Data entries
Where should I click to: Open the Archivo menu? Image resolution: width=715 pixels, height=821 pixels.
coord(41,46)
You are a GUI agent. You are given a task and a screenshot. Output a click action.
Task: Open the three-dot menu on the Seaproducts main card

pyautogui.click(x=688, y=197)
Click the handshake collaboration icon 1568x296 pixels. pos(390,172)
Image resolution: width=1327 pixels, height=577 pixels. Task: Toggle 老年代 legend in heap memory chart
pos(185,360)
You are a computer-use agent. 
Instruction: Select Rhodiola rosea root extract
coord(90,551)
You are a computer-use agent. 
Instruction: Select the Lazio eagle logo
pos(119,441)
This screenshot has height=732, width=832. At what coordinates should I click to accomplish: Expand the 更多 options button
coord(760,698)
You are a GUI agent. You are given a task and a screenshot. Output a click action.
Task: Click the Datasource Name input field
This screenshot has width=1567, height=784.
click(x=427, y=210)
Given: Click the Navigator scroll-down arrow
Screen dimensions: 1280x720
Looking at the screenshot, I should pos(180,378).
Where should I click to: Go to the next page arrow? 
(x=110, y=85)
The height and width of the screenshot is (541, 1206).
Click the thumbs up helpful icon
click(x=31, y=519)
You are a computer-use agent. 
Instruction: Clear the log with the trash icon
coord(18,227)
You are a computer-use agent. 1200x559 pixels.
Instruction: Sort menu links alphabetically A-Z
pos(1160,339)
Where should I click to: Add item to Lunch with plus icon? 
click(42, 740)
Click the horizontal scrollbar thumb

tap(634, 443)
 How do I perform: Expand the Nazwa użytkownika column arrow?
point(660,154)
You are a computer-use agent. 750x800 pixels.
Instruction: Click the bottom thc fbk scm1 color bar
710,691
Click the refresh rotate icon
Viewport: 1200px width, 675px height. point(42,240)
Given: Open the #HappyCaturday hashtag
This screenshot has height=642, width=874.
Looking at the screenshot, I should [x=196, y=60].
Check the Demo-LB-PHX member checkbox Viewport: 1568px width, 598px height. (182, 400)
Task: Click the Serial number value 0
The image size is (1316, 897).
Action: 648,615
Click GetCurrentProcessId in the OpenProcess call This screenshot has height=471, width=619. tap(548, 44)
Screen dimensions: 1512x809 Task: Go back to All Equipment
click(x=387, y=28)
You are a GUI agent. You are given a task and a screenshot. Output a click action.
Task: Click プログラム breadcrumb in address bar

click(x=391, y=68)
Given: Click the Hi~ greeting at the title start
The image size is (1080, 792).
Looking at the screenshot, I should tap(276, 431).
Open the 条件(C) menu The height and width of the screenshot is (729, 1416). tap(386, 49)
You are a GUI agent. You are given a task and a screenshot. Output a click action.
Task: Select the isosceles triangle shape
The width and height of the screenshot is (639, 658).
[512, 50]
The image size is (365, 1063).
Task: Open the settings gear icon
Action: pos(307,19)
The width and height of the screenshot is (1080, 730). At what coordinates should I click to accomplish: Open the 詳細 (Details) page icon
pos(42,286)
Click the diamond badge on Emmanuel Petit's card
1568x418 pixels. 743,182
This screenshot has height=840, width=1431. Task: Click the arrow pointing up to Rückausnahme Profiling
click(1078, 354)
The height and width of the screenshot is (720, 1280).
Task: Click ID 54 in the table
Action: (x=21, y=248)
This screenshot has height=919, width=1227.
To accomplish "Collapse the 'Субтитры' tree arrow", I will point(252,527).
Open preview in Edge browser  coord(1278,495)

• [What to produce] The task calls for all the records above to be repeated exactly.

• [Result for this task]
Where should I click to: Open the Archivo menu? Image resolution: width=715 pixels, height=821 pixels.
coord(41,46)
You are a GUI agent. You are given a task and a screenshot. Output a click action.
Task: Open the three-dot menu on the Seaproducts main card

pyautogui.click(x=688, y=197)
Click the handshake collaboration icon 1568x296 pixels. pos(390,172)
Image resolution: width=1327 pixels, height=577 pixels. Task: Toggle 老年代 legend in heap memory chart
pos(185,360)
You are a computer-use agent. 
Instruction: Select Rhodiola rosea root extract
coord(90,551)
You are a computer-use agent. 
Instruction: Select the Lazio eagle logo
pos(119,441)
This screenshot has height=732, width=832. At what coordinates should I click to accomplish: Expand the 更多 options button
coord(760,698)
You are a GUI agent. You are given a task and a screenshot. Output a click action.
Task: Click the Datasource Name input field
This screenshot has width=1567, height=784.
click(x=427, y=210)
Given: Click the Navigator scroll-down arrow
Screen dimensions: 1280x720
Looking at the screenshot, I should pos(180,378).
Where should I click to: Go to the next page arrow? 
(x=110, y=85)
The height and width of the screenshot is (541, 1206).
Click the thumbs up helpful icon
click(x=31, y=519)
You are a computer-use agent. 
Instruction: Clear the log with the trash icon
coord(18,227)
You are a computer-use agent. 1200x559 pixels.
Instruction: Sort menu links alphabetically A-Z
pos(1160,339)
Where should I click to: Add item to Lunch with plus icon? 
click(42, 740)
Click the horizontal scrollbar thumb

tap(634, 443)
 How do I perform: Expand the Nazwa użytkownika column arrow?
point(660,154)
You are a computer-use agent. 750x800 pixels.
Instruction: Click the bottom thc fbk scm1 color bar
710,691
Click the refresh rotate icon
Viewport: 1200px width, 675px height. point(42,240)
Given: Open the #HappyCaturday hashtag
This screenshot has height=642, width=874.
Looking at the screenshot, I should [x=196, y=60].
Check the Demo-LB-PHX member checkbox Viewport: 1568px width, 598px height. (182, 400)
Task: Click the Serial number value 0
The image size is (1316, 897).
Action: 648,615
Click GetCurrentProcessId in the OpenProcess call This screenshot has height=471, width=619. tap(548, 44)
Screen dimensions: 1512x809 Task: Go back to All Equipment
click(x=387, y=28)
You are a GUI agent. You are given a task and a screenshot. Output a click action.
Task: Click プログラム breadcrumb in address bar

click(x=391, y=68)
Given: Click the Hi~ greeting at the title start
The image size is (1080, 792).
Looking at the screenshot, I should tap(276, 431).
Open the 条件(C) menu The height and width of the screenshot is (729, 1416). tap(386, 49)
You are a GUI agent. You are given a task and a screenshot. Output a click action.
Task: Select the isosceles triangle shape
The width and height of the screenshot is (639, 658).
[512, 50]
The image size is (365, 1063).
Task: Open the settings gear icon
Action: pos(307,19)
The width and height of the screenshot is (1080, 730). At what coordinates should I click to accomplish: Open the 詳細 (Details) page icon
pos(42,286)
Click the diamond badge on Emmanuel Petit's card
1568x418 pixels. 743,182
This screenshot has height=840, width=1431. Task: Click the arrow pointing up to Rückausnahme Profiling
click(1078, 354)
The height and width of the screenshot is (720, 1280).
Task: Click ID 54 in the table
Action: (x=21, y=248)
This screenshot has height=919, width=1227.
To accomplish "Collapse the 'Субтитры' tree arrow", I will point(252,527).
Open preview in Edge browser  coord(1278,495)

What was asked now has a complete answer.